REPUBLIKA.CO.ID, SLEMAN -- Pendidikan agama dinilai masih berorientasi pada aspek kognitif. Dalam konteks terkini, kurikulum yang ada perlu mengandung materi tentang toleransi serta upaya menangkal intoleransi. Karena itu, kurikulum pendidikan agama dinilai perlu pengkajian ulang.
Hal itu disampaikan Menteri Pendidikan dan Kebudayaan (Mendikbud) Muhadjir Effendy. Dia menjelaskan, toleransi perlu dimasukkan dalam kurikulum pendidikan agama. Sebab, sikap yang toleran dapat menjaga kesatuan dan persatuan di tengah masyarakat, apalagi Indonesia merupakan negara yang amat multikultur.
"Indonesia harus menjaga kerukunan. Multikultural tidak dimiliki oleh bangsa lain. Agama menjadi sesuatu yang sangat dashyat dengan catatan, kita menjaga yang kuncinya adalah toleransi," kata Mendikbud di Pusat Pengembangan dan Pemberdayaan Pendidik dan Tenaga Kependidikan (PPPPTK) Yogyakarta, Selasa (26/3).

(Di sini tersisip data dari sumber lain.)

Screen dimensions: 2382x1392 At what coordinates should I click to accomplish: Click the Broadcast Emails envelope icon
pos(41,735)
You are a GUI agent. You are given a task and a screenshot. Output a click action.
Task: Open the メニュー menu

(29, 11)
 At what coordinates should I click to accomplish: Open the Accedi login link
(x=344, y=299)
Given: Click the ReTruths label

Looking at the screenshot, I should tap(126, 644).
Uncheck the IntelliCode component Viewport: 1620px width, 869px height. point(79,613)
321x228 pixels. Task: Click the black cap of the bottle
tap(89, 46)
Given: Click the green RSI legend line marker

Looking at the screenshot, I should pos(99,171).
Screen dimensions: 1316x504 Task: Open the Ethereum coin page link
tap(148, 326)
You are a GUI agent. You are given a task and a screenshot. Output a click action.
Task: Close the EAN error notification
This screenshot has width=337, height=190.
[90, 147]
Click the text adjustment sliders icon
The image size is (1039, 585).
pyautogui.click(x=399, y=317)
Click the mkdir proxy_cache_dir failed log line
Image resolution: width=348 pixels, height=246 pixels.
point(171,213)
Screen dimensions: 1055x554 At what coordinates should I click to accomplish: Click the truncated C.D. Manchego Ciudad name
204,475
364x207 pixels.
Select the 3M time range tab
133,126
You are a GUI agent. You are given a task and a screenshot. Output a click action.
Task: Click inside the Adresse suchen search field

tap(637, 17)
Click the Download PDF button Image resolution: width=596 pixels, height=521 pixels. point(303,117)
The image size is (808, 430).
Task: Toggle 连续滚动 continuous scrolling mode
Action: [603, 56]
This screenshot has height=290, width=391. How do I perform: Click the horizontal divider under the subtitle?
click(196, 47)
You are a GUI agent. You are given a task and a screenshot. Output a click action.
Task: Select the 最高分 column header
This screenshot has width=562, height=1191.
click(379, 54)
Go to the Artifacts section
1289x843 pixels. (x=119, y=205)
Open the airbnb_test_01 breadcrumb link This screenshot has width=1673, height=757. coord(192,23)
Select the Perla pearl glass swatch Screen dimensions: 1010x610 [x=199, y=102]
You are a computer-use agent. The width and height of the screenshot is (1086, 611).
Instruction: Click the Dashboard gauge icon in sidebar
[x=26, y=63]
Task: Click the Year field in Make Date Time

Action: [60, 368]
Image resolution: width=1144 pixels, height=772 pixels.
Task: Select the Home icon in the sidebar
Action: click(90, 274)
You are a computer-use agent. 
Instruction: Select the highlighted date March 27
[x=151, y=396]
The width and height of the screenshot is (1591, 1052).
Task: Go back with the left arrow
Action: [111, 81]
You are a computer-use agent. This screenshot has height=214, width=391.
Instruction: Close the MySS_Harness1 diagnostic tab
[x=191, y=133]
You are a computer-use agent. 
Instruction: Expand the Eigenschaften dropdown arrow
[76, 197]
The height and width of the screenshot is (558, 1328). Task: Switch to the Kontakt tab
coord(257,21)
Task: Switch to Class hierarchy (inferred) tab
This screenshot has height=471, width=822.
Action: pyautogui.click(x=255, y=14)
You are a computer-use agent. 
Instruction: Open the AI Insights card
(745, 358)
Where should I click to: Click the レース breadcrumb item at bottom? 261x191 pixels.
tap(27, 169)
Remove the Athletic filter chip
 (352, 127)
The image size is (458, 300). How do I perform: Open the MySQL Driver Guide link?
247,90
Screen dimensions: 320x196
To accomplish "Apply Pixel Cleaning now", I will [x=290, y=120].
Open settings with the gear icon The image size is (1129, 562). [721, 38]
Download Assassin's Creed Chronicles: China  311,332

Ia menyebutkan, di Indonesia permasalahan terkait intoleransi ini sangat kompleks. Intoleransi muncul tidak hanya dalam konteks hubungan antarumat beragama, tetapi juga di internal umat suatu agama. "Masing-masing kelompok berusaha menyakinkan apa yang ada dalam kelompoknya benar yang lain salah. Sehingga membesar antar (umat) agama," tutur Muhadjir.
Dia juga mengungkapkan, pihaknya telah berkoordinasi dengan Kementerian Agama (Kemenag) dalam rencana menata kembali pendidikan agama. "Yang intinya ruh atau semangat itu membangun kebersamaan, toleransi, menjaga persaudaraan, persatuan dan kesatuan," katanya.